E poi, al solito, c'è il nodo della Giustizia. Manco a farlo apposta, pure la nascita del governo Letta deve fare i conti con uno dei problemi irrisolti della politica italiana: chi nominare ministro Guardasigilli, cosa fare di fronte a un disastro quali la giustizia penale e civile, come approcciarsi a un terreno minato che scatena le tifoserie? Domande difficili, a cui dare risposte senza mai perdere di vista il convitato di pietra Silvio Berlusconi, ovvero i suoi processi e le inchieste che lo riguardano.
Sui nomi, la soluzione più facile era sembrata la riconferma di Paola Severino. Lei però non ci sta. L'ha detto pubblicamente, l'ha ripetuto nelle conversazioni di queste ore: «Continuerò a occuparmi di giustizia come avvocato e come docente, ma non da via Arenula. Ritengo non ripetibile questa esperienza».

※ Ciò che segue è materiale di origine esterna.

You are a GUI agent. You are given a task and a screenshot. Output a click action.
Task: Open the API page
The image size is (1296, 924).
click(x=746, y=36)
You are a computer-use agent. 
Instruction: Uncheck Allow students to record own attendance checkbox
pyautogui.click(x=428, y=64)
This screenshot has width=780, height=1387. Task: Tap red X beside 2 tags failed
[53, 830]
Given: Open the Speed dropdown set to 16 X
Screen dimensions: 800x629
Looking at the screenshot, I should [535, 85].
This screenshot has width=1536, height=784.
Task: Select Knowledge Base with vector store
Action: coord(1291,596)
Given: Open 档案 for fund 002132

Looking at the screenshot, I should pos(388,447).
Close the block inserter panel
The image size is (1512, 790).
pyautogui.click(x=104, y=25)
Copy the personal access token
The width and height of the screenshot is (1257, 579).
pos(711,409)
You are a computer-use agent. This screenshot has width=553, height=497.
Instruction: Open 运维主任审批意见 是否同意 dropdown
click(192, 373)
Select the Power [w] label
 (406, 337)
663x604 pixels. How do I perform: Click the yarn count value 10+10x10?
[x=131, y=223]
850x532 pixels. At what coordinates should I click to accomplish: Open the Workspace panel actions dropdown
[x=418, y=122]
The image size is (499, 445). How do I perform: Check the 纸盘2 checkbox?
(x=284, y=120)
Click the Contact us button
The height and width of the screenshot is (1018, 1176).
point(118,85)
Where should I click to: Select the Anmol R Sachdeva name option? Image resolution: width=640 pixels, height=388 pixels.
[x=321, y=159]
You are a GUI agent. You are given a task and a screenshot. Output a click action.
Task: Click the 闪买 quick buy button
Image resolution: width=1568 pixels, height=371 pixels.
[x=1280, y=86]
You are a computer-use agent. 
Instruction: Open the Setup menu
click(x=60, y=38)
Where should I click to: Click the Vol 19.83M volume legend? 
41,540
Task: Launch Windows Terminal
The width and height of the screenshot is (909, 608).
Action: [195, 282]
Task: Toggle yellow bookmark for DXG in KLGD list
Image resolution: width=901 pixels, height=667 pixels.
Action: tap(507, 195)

Altri nomi? Luciano Violante ha il profilo giusto, di figura più che rodata, subito operativo come piace al premier incaricato. à stato nella commissione dei Saggi, dove ha portato alcune sue idee forti, quali il Giurì di disciplina per i magistrati, che all'Anm non piace, ma potrebbe essere una soluzione di compromesso con il Pdl in tema di riforma della giustizia.
Il nome di Violante è in ballottaggio con quello Michele Vietti, l'attuale vicepresidente del Consiglio superiore della magistratura, che ha il vantaggio di riassumere in sé capacità tecnica, caratura politica e profilo istituzionale. Vietti, peraltro, può vantare anche lui una notevole esperienza parlamentare, con l'Udc, che fino a tre anni fa gli aveva permesso di dialogare con destra e sinistra. Nel frattempo ha acquisito anche un solido rapporto con la magistratura associata.
Sono in calo invece le quotazioni dei giuristi puri come il presidente della Corte costituzionale Franco Gallo (portato ad esempio da Giorgio Napolitano nel discorso d'insediamento) oppure il presidente emerito Valerio Onida (altro studioso stimato al Colle, tanto da essere l'unico Saggio non di partito nella commissione sulle riforme zionali). Troppo tecnici.
Al di là dei nomi, comunque, l'eredità che Paola Severino lascia al successore - già vidimata dal Colle - è un intenso lavoro preparatorio per affrontare i bubboni della giustizia: alcune soluzioni elaborate al ministero della Giustizia sono finite per intero nel lavoro dei Saggi del Quirinale.
Il capitolo V sulla giustizia, specie i paragrafi sul sovraffollamento carcerario e sulla deflazione del processo civile, è farina del suo sacco. Altri paragrafi non sono stati inseriti nella relazione finale dei Saggi per mero ritardo nelle commissioni preposte, ma la Severino li ha illustrati tre giorni fa: sulla prescrizione, sul contrasto alla corruzione e al riciclaggio, e soprattutto sulla depenalizzazione dei reati minori.
Quest'ultimo capitolo in particolare è considerato (da magistrati e avvocati, ma anche dai tecnici dei partiti) il più importante e insieme il meno contundente dal punto di vista politico: una simile riforma strutturale, riducendo di molto, forse dimezzando il lavoro che si riversa sulle scrivanie dei magistrati, otterrebbe il magico risultato di velocizzare i processi, ridimensionare il numero delle prescrizioni, intaccare l'arretrato.